Repeat tests are also covered if a health professional recommends them. This is not a once-in-a-career entitlement. If your vision changes and your work demands it, the entitlement repeats.
What a Proper Ergonomic Setup Looks Like
The numbers are not complicated, but they matter.
Your screen should sit roughly an arm's length away, with the top of the monitor at or just below eye level. If you are craning your neck upward to read the screen, that is a problem that will show up in your neck and shoulders within months.
Your chair needs to support your lower back. Your feet should be flat on the floor or on a footrest. Your forearms should be roughly horizontal when your hands are on the keyboard. Your wrists should not be bent upward while you type. A wrist rest helps some people, harms others who then use it as a palm rest and end up with more strain, not less.
Lighting matters more than most people realise. Screens should not face a bright window and there should be no glare source directly behind you that reflects into the screen. Overhead fluorescent lighting that flickers is a specific health issue and is not something workers should simply tolerate.
Breaks are part of the equation too. The regulation requires that DSE work is periodically interrupted by breaks or changes of activity. Twenty minutes away from the screen per two hours of screen work is the commonly cited guidance. The break does not have to mean leaving your desk. Switching to a task that does not involve the screen counts.

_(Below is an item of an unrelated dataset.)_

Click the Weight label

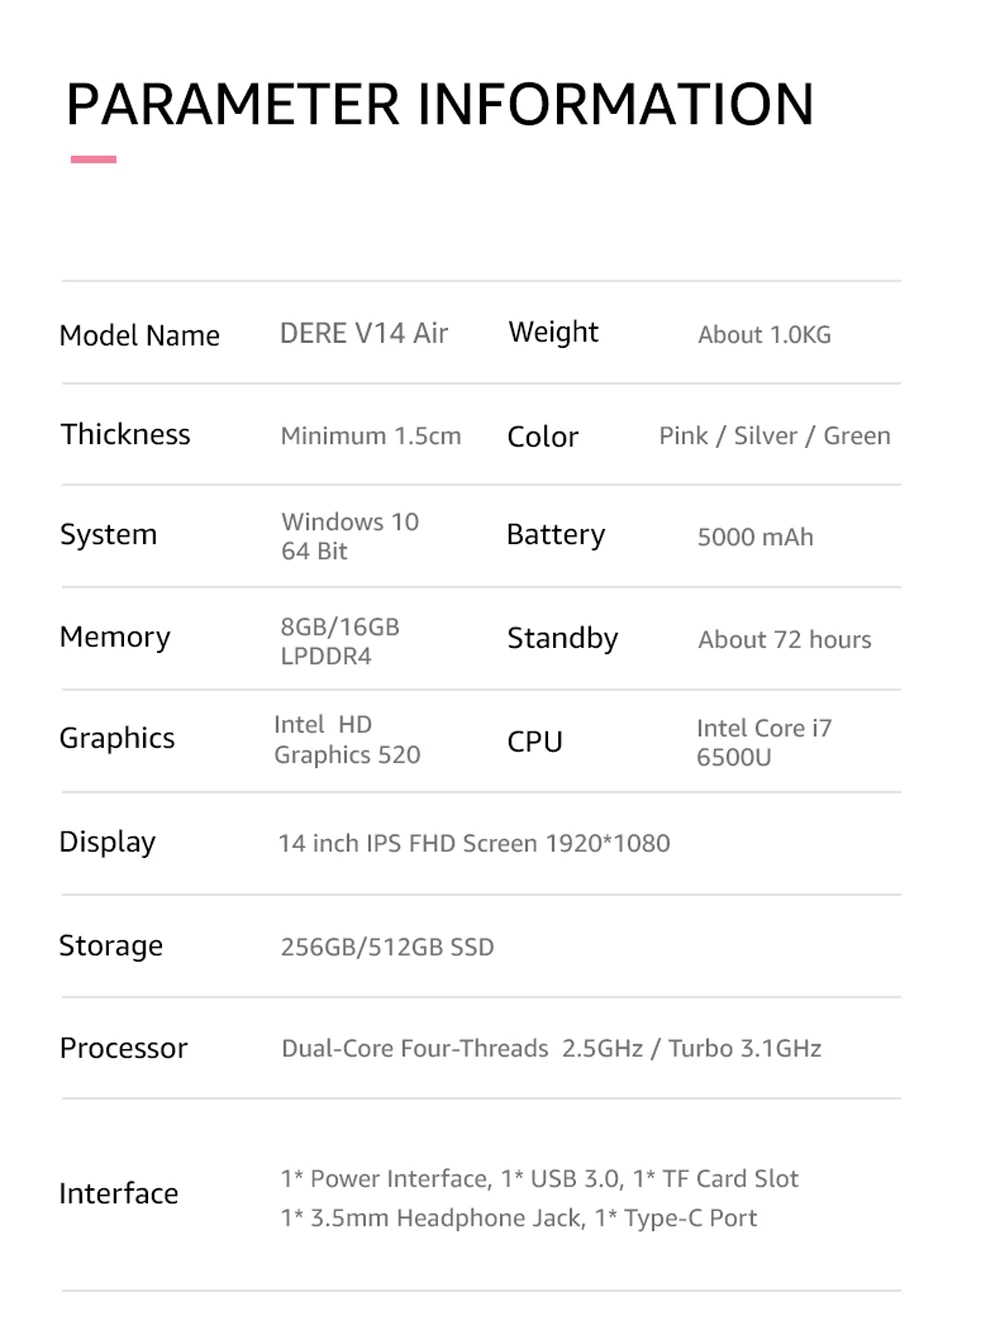[553, 332]
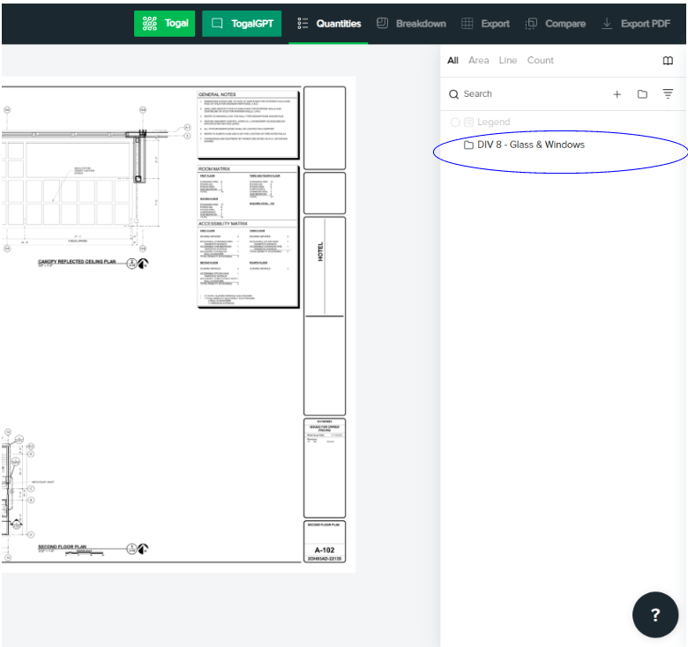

Working From Home Changes the Obligation, But Does Not End It
Remote working threw a lot of employers into a convenient grey area, and many stayed there. The reality is that if you are a DSE user working from home on a regular basis, the same regulations apply. Your home setup must be assessed. Your employer cannot simply send you home with a laptop and consider the matter closed.
This is where psychological safety in Irish workplaces becomes relevant. Workers who feel they cannot raise ergonomic issues without being seen as difficult are more likely to sit in pain for months rather than flag a problem. That silence costs employers far more in the long run through sick leave and reduced output, though of course nobody runs the numbers until after the fact.
In practice, many employers issue a self-assessment checklist for home workers. This is legally acceptable as a starting point, but it does not absolve the employer of responsibility if the checklist flags problems that then go unaddressed. The checklist is not the end of the process. It is the beginning.
What You Can Do Right Now
Request your DSE assessment in writing if you have not had one. Ask HR directly about the eye test entitlement. If you are working from home, ask what the company's procedure is for remote worker assessments.
If you raise these things and nothing happens, the Workplace Relations Commission is the route for escalation. Complaints about breaches of the General Application Regulations can be brought there. Employers who have ignored these obligations for years tend to move quickly once a formal complaint lands.
The regulations exist because repetitive strain injuries, chronic neck pain, and deteriorating eyesight are real, documented consequences of poorly managed screen work. None of that is inevitable. The setup just has to be done properly, and your employer is legally required to make sure it is.
Your desk should not be making you ill. And if it is, that is not a personal problem you need to manage quietly.